Indeed, it is apparent that the “characters” diagnosing these genera according to Sieg (locc. cit.) are not consistent, and consideration of the features shown in table 2 as being diagnostic is to fall into the error or classifying characters rather than animals. To quote Linnaeus, “Characters come from the genus, not the genus from the characters. Characters are not there so that there should be a genus but in order that the genus should be recognized.” ( Linné, 1751; see also Mayr, 1969). One might be as justified in using the tuberculation on the chela found here (and in A. whakarakaia ) in all three species named in Araphura plus two of the Araphuroides species; however, this can hardly be a generic character, as it is also present in another and quite distinct tanaellid genus, described below, as well as some species of the unrelated genera Chauliopleona Dojiri & Sieg, 1997 and Akanthophoreus Sieg, 1986 .

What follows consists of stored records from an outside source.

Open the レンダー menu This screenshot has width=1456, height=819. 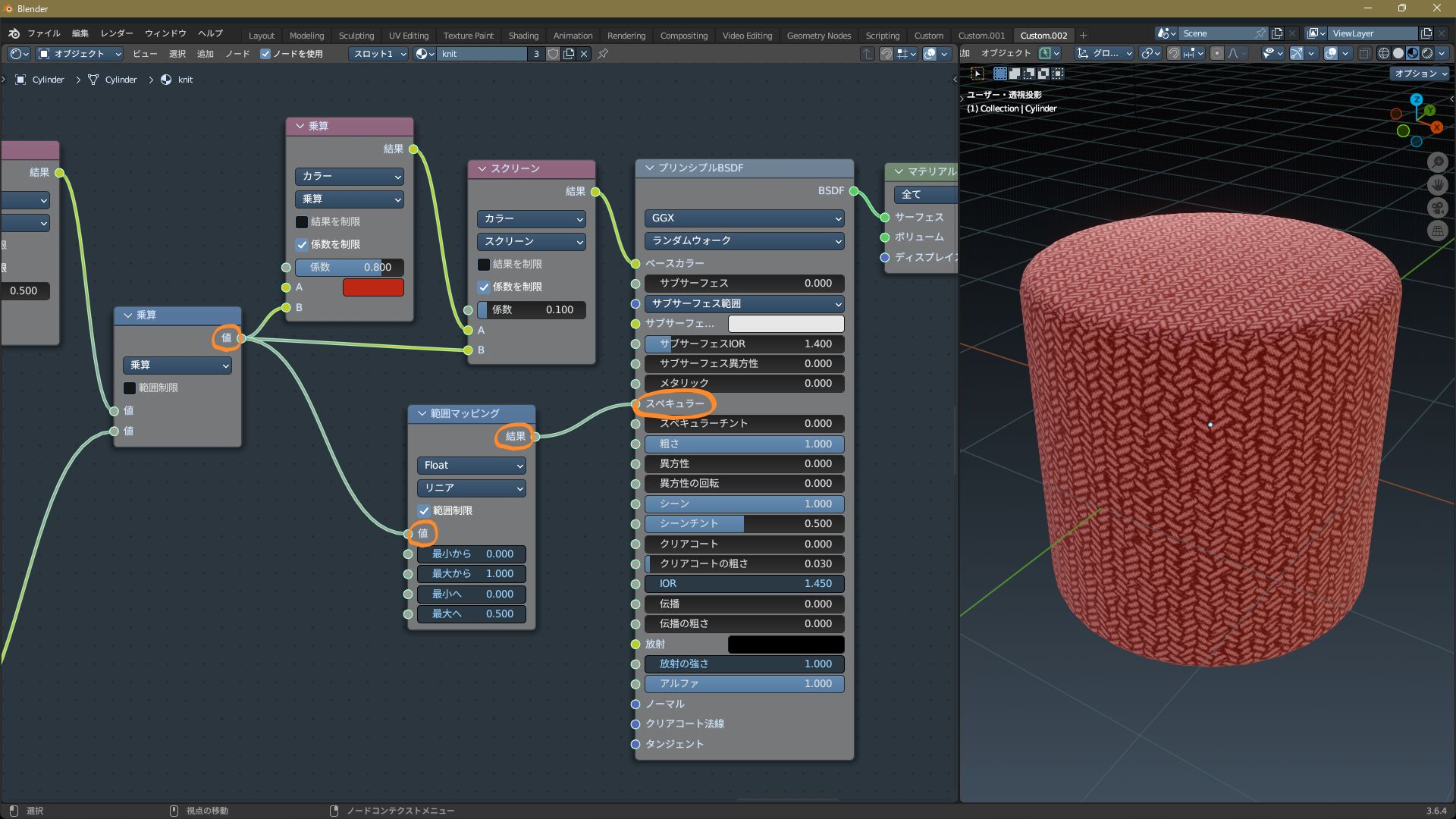click(x=117, y=33)
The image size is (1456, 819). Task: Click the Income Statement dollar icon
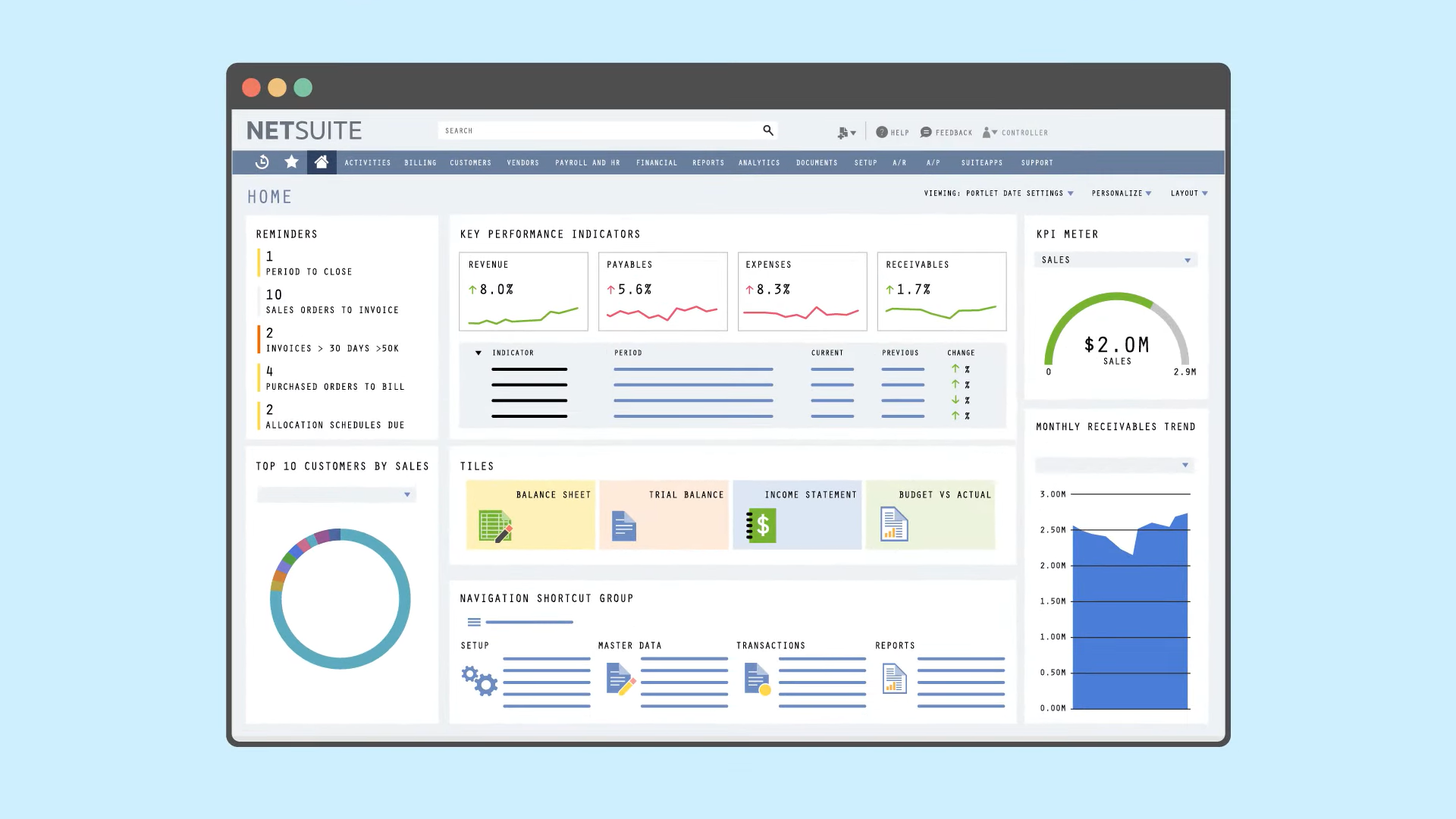pyautogui.click(x=762, y=525)
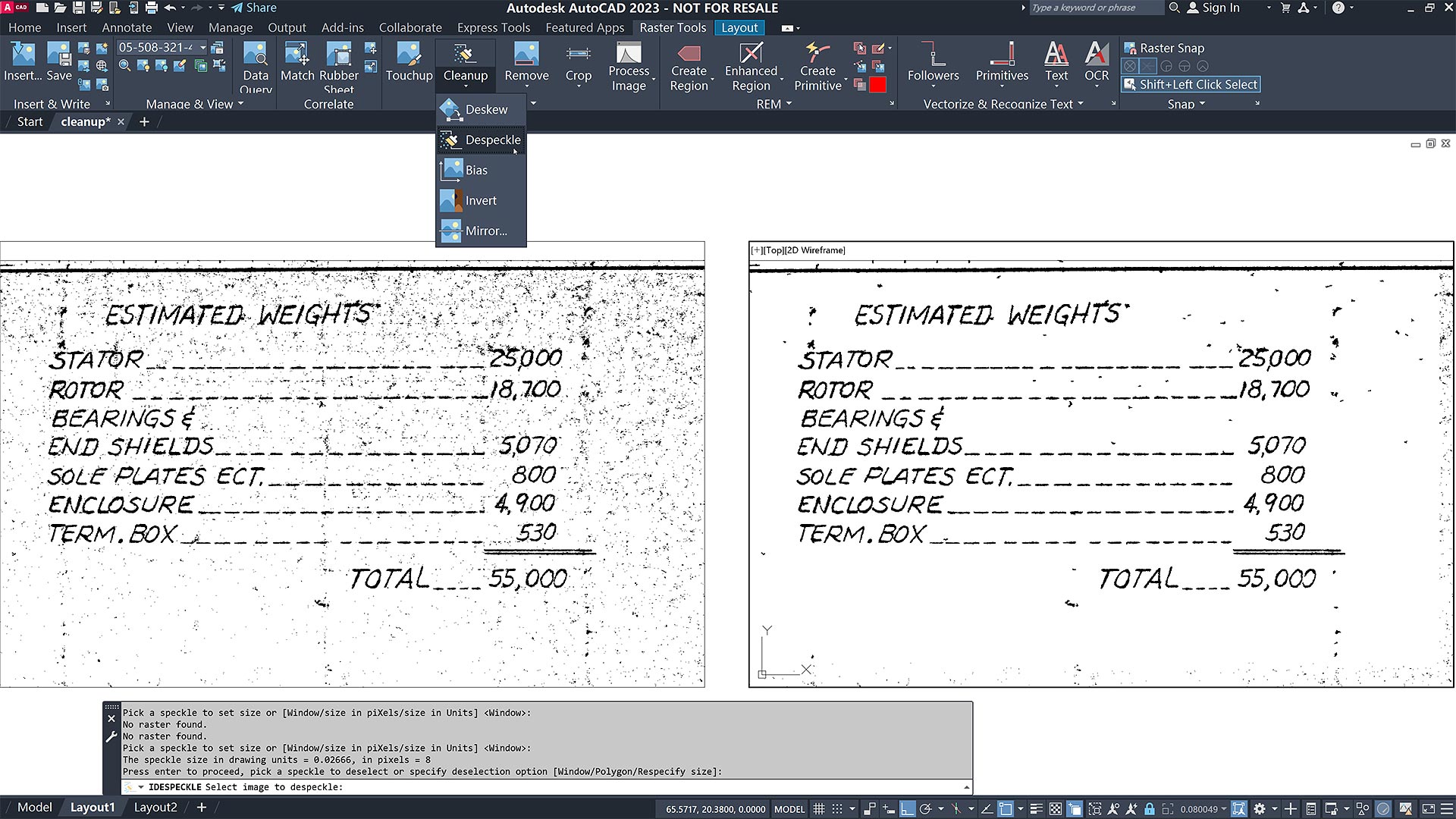Switch to the Layout2 tab
Screen dimensions: 1456x819
point(155,808)
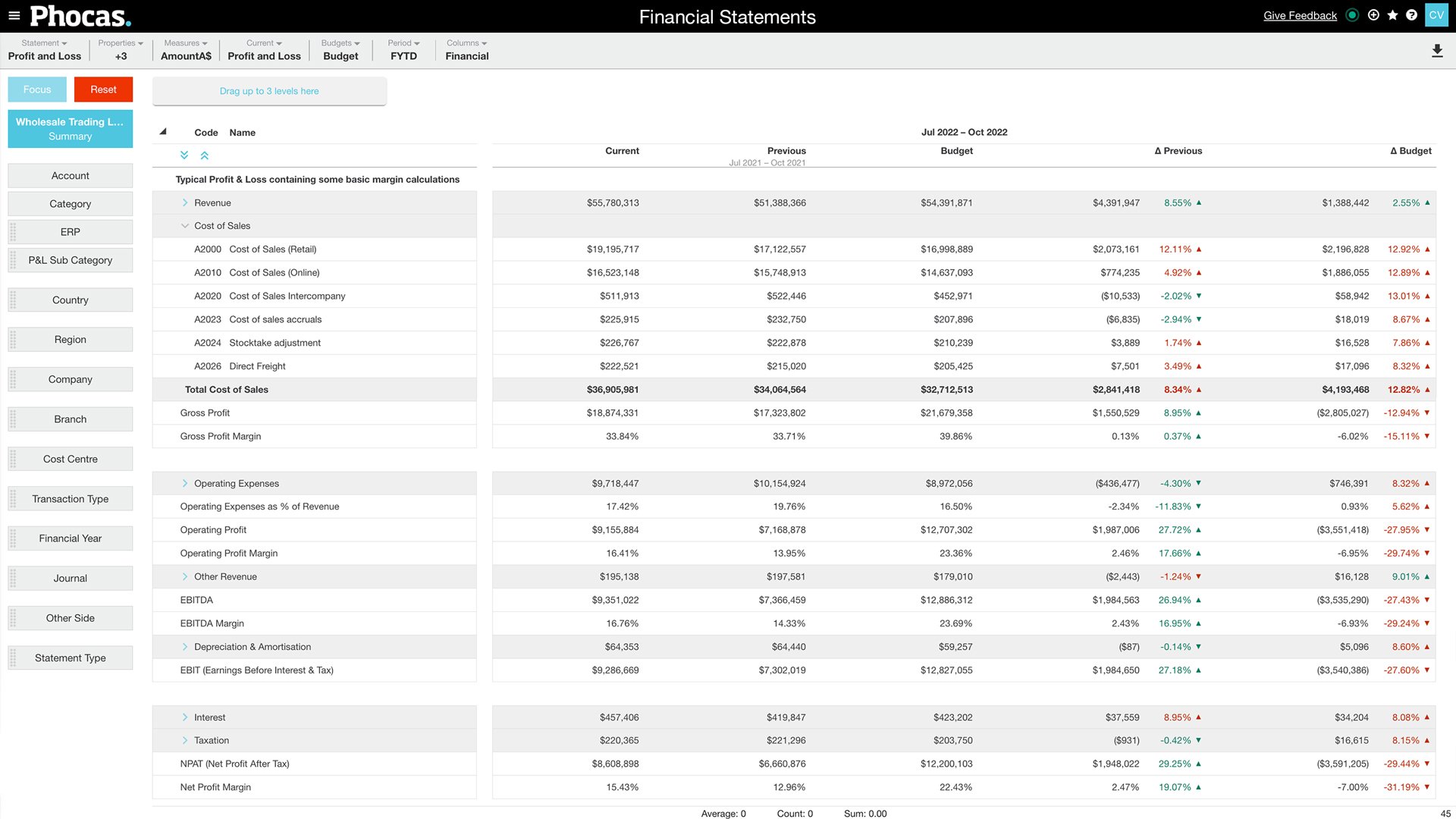Viewport: 1456px width, 819px height.
Task: Expand the Revenue row
Action: tap(185, 202)
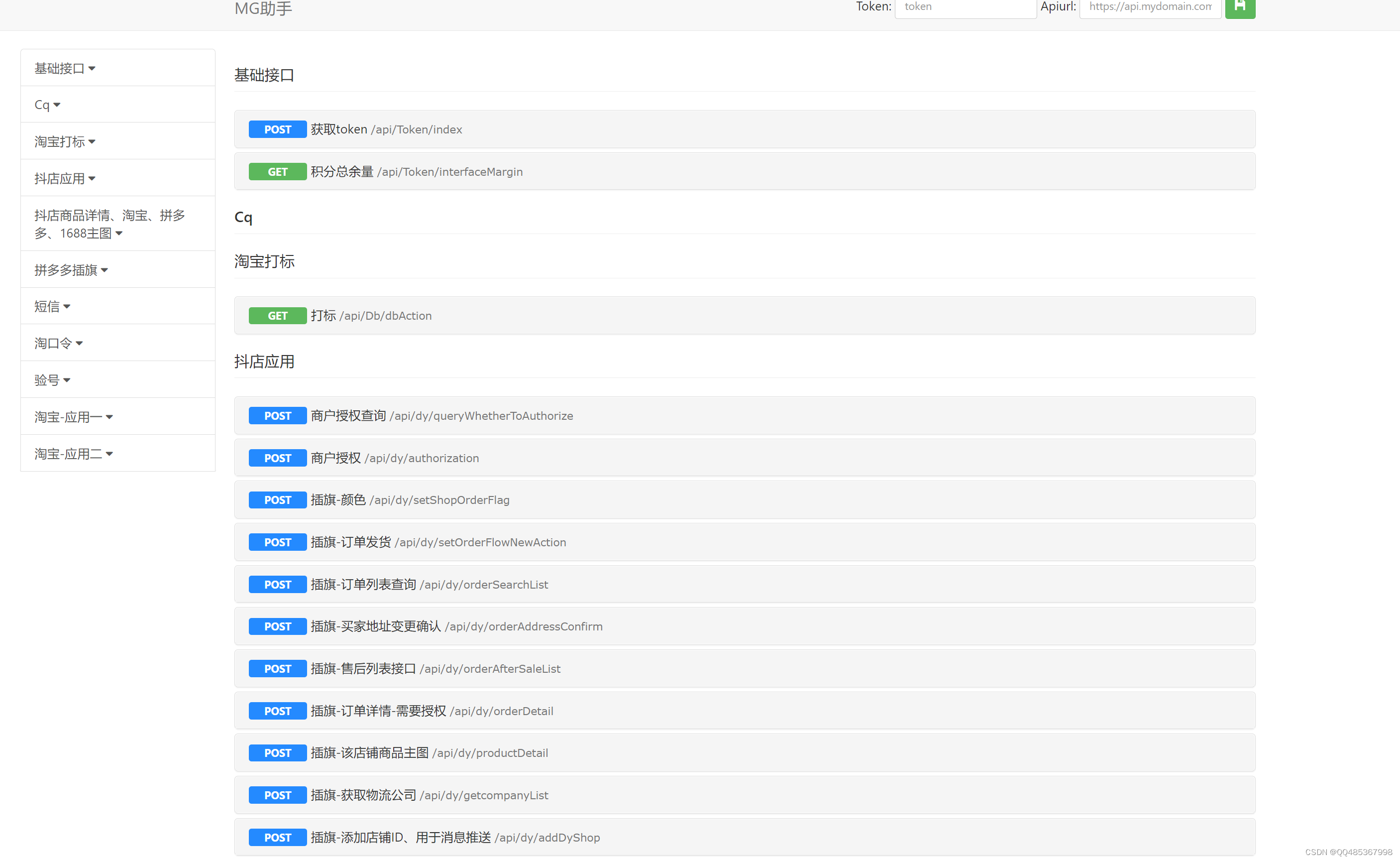
Task: Expand the 基础接口 sidebar dropdown
Action: (64, 68)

The right conclusion is probably to dismiss Araphuroides as a distinct genus, but that must necessitate a reanalysis of all 24 species attributed to these two genera (including those described herein).At present,the three species above attributed to Araphuroides are distinguished simply on their convex (or relatively convex) lateral pereonite margins. On that basis, despite its being apparently close to the Araphuroides species described above, Araphura io is returned to its original genus.